PROVIDED DATA:
___
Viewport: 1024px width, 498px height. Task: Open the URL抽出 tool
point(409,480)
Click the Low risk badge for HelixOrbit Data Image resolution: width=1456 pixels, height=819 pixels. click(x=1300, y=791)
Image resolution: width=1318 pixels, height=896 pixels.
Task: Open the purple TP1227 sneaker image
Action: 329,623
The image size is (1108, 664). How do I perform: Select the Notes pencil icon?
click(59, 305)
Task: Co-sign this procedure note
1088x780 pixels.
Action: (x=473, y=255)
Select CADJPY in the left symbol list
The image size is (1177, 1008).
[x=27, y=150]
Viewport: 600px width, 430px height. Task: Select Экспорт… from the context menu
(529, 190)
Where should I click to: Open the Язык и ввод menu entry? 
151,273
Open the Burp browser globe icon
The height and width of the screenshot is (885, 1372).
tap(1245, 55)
___
WHAT YOU SHOULD DO:
The records above are to be restated word for word.

EXPECTED ANSWER:
Viewport: 1024px width, 498px height. Task: Open the URL抽出 tool
point(409,480)
Click the Low risk badge for HelixOrbit Data Image resolution: width=1456 pixels, height=819 pixels. click(x=1300, y=791)
Image resolution: width=1318 pixels, height=896 pixels.
Task: Open the purple TP1227 sneaker image
Action: 329,623
The image size is (1108, 664). How do I perform: Select the Notes pencil icon?
click(59, 305)
Task: Co-sign this procedure note
1088x780 pixels.
Action: (x=473, y=255)
Select CADJPY in the left symbol list
The image size is (1177, 1008).
[x=27, y=150]
Viewport: 600px width, 430px height. Task: Select Экспорт… from the context menu
(529, 190)
Where should I click to: Open the Язык и ввод menu entry? 
151,273
Open the Burp browser globe icon
The height and width of the screenshot is (885, 1372).
tap(1245, 55)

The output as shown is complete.